- [Tâches à réaliser]
#1 Veuillez recopier à l'identique les lignes des enregistrements, depuis leur toute première ligne jusqu'à la ligne contenant « Looking at the screenshot, I should (602, 51). », celle-ci comprise.
#2 Poursuivez l'article sur Raoul Peck et le déni du racisme en France à partir de sa dernière phrase.

- [Texte fourni]
************

Consterné par la banalisation du racisme en France, le réalisateur Raoul Peck estime que le pays est dans le déni et que la révolte est nécessaire

Article rédigé par franceinfo Culture avec AFP
France Télévisions - Rédaction Culture
Publié
Temps de lecture : 2 min
Le réalisateur haïtien Raoul Peck à l'avant-première de son film "Le Jeune Karl Marx" à New York, le 23 février 2018 (M. STAN REAVES / REX / SHUTTERS / SIPA)

Le réalisateur haïtien Raoul Peck, auteur du documentaire Je ne suis pas votre nègre où il dénonçait le déni de l'Amérique blanche face au racisme, dénonce aujourd'hui le déni de la France face à ce même poison.

"La France est dans le déni et ses enfants n'ont plus le temps. Ses enfants 'adultérins' ne veulent plus attendre. Ses enfants noirs, blancs, jaunes, arc-en-ciel s'agitent", affirme le cinéaste dans un texte intitulé J'étouffe à paraître mercredi dans l'hebdomadaire Le 1.

"La concentration de colère accumulée tous les jours dans le coeur de ceux qui 'ne vous ressemblent pas', de ceux qui vous regardent du dehors à travers la vitre embuée, est incommensurable", écrit-il.

************

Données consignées

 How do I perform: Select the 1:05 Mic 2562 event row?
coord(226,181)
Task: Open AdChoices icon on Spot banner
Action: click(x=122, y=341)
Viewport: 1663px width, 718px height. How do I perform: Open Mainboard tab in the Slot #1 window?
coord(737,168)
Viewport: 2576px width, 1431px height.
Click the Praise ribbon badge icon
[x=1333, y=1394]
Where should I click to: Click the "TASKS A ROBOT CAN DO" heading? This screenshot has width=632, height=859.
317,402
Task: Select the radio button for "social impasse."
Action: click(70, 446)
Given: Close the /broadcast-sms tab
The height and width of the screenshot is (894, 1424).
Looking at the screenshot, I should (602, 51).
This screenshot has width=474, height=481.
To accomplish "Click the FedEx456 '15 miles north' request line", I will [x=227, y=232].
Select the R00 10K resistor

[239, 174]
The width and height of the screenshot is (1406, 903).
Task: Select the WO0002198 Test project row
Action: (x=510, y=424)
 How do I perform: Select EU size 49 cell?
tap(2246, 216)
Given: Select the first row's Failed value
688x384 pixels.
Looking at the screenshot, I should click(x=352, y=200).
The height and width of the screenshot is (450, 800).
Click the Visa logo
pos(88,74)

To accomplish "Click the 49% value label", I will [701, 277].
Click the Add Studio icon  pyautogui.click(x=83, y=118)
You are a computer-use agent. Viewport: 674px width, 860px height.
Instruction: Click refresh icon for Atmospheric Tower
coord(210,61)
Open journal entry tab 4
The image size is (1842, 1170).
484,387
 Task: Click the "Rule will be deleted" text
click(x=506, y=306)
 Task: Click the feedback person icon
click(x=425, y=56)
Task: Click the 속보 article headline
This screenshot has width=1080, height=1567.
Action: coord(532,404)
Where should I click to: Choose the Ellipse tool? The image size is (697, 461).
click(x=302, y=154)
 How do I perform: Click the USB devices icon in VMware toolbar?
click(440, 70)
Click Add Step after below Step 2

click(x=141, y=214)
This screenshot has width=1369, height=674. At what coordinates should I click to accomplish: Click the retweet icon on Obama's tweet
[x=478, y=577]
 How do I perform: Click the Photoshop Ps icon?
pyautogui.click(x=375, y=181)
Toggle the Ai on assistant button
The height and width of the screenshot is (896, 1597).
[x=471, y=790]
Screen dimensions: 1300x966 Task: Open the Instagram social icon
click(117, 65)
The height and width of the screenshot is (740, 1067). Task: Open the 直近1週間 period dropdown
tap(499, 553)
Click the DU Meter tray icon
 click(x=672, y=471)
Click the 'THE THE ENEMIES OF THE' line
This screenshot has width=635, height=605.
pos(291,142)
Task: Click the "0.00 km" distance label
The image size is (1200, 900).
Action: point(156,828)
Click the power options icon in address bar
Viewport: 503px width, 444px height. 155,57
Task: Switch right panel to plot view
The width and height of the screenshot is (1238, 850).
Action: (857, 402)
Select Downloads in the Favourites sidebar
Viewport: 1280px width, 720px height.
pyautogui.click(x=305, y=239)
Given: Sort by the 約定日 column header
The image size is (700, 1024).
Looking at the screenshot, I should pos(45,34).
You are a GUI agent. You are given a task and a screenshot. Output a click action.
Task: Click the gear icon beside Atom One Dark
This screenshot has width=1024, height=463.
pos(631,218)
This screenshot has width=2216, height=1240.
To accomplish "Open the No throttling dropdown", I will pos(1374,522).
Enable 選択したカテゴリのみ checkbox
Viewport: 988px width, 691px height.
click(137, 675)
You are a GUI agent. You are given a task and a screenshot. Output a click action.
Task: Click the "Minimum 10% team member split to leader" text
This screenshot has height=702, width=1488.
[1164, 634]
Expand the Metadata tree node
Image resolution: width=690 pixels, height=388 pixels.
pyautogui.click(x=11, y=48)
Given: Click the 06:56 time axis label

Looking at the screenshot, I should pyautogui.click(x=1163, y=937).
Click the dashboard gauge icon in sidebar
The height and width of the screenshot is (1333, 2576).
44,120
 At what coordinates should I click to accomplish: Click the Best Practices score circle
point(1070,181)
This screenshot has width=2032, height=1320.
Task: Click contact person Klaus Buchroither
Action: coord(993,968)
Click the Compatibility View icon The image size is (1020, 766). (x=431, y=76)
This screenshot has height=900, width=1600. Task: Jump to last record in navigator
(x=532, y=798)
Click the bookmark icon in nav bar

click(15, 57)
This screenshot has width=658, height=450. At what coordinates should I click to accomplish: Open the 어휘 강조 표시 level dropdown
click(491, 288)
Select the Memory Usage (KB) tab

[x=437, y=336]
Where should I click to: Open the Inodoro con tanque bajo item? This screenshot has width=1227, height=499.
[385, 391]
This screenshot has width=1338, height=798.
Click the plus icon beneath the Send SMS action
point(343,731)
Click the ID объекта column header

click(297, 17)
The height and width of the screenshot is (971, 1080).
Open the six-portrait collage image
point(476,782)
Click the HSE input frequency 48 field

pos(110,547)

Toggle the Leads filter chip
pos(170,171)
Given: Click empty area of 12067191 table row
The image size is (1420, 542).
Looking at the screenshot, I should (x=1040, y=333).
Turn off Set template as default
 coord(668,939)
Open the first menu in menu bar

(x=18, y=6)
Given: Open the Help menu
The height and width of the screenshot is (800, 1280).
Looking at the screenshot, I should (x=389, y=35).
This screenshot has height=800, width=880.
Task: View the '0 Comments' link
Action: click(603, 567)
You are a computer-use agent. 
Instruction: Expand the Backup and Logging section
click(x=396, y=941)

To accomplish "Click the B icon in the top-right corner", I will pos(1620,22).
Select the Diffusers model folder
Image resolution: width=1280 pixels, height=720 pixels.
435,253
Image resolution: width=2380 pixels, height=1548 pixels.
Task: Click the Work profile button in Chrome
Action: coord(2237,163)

************

- [Résultats finaux]
#1
 How do I perform: Select the 1:05 Mic 2562 event row?
coord(226,181)
Task: Open AdChoices icon on Spot banner
Action: click(x=122, y=341)
Viewport: 1663px width, 718px height. How do I perform: Open Mainboard tab in the Slot #1 window?
coord(737,168)
Viewport: 2576px width, 1431px height.
Click the Praise ribbon badge icon
[x=1333, y=1394]
Where should I click to: Click the "TASKS A ROBOT CAN DO" heading? This screenshot has width=632, height=859.
317,402
Task: Select the radio button for "social impasse."
Action: click(70, 446)
Given: Close the /broadcast-sms tab
The height and width of the screenshot is (894, 1424).
Looking at the screenshot, I should (602, 51).

#2
Consterné par la banalisation des mots, des gestes, des lois racistes

Avec une colère contenue, le cinéaste dont le film documentaire Je ne suis pas votre nègre avait été sélectionné aux Oscars et qui fut récompensé par le César et par le Bafta du meilleur documentaire en 2018, explique que le racisme "brutal, laid, malveillant" qu'il constate en France est le fruit d'une longue histoire liée à l'essor du capitalisme et des inégalités sociales.

"On est simplement arrivé à la fin d'un bien trop lourd héritage d'injustice, de déni et de profits, construit sur la misère des autres. La France est dans le déni, car elle refuse d'accepter d'avoir perdu sa place prédominante et son empire", estime le réalisateur.

Ancien ministre de la Culture d'Haïti, vivant essentiellement en France depuis plus de cinquante ans, Raoul Peck reconnait être "un homme noir privilégié à tout point de vue" mais il observe avec consternation "les outrances, les mots racistes, les gestes racistes, les décisions racistes, les lois racistes" qui se banalisent.

Les jeunes "ont raison de se soulever"

"Ils ont raison de se soulever, ces jeunes. Ils ont raison de manifester, ils pourraient même avoir raison de tout casser", poursuit le réalisateur qui aimerait que "chaque citoyen prenne sa part du fardeau et arrête d'observer à distance".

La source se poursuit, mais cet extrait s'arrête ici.